### [Task requirements]
Given the entries that follow, write out exactly the lines starting at the one containing "Task: Click the 在线简历 card label" and ending at the one containing "Viewport: 1141px width, 642px height.", both ends included, and only those.

### [Entries shown]
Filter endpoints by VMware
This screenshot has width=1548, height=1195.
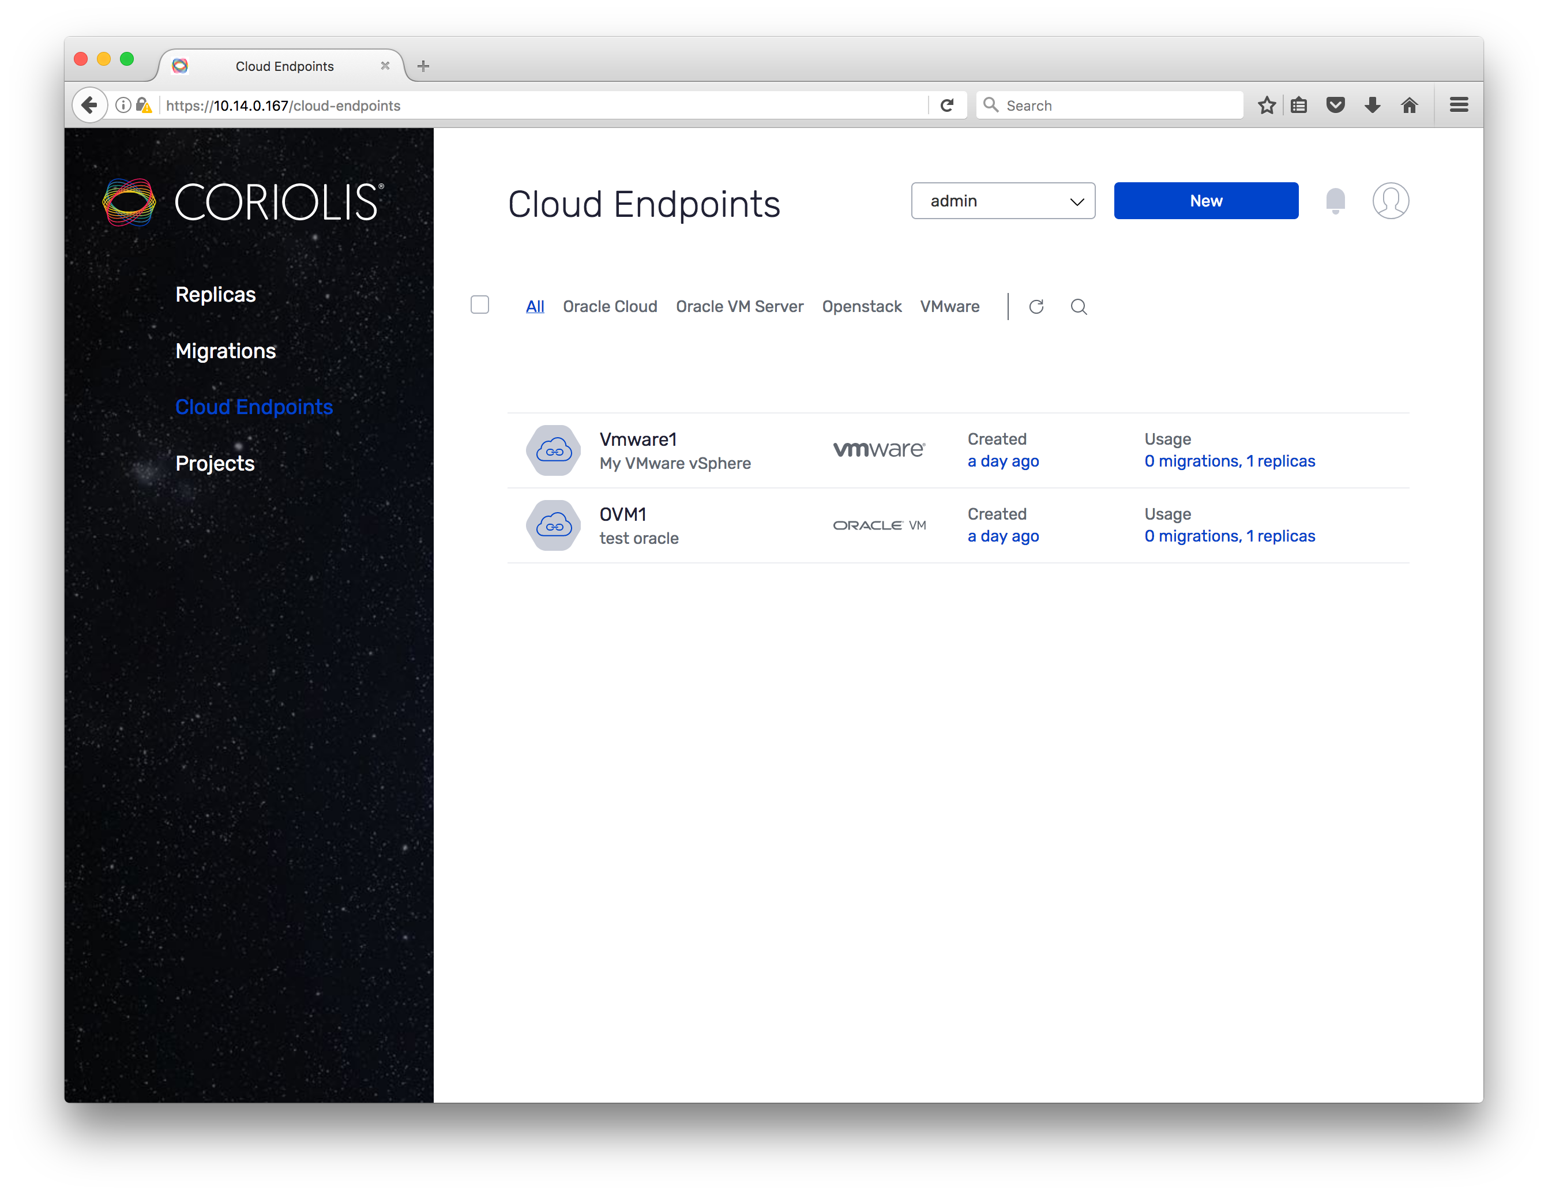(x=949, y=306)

--

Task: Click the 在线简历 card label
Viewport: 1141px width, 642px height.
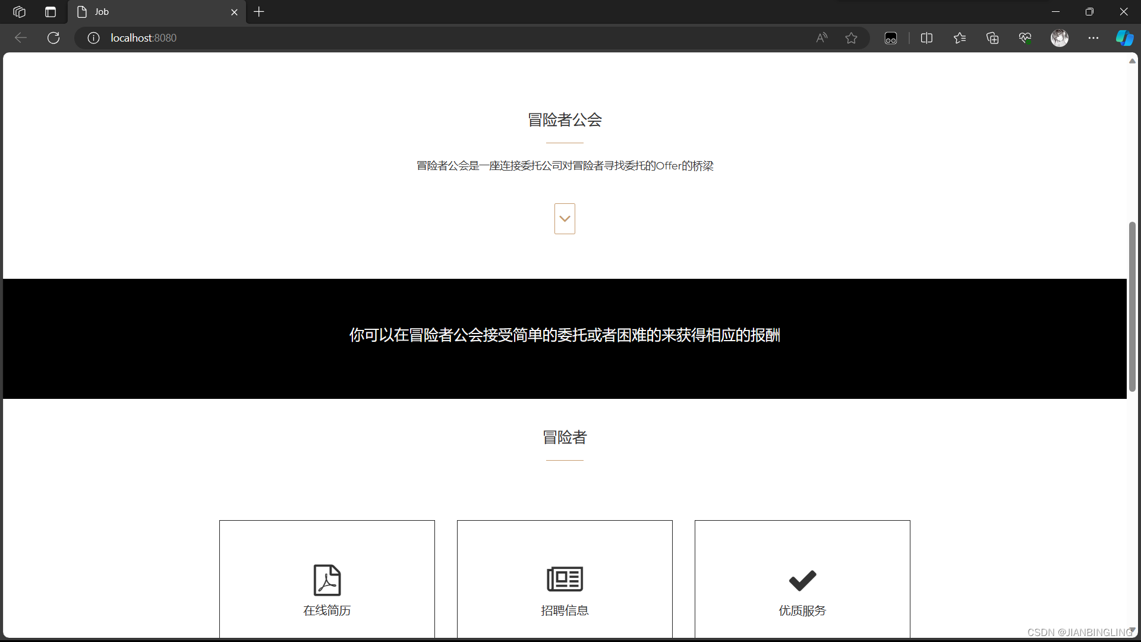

* * *

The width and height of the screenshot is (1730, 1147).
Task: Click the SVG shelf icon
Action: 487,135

### [Output for this exercise]
Task: Click the 在线简历 card label
Viewport: 1141px width, 642px height.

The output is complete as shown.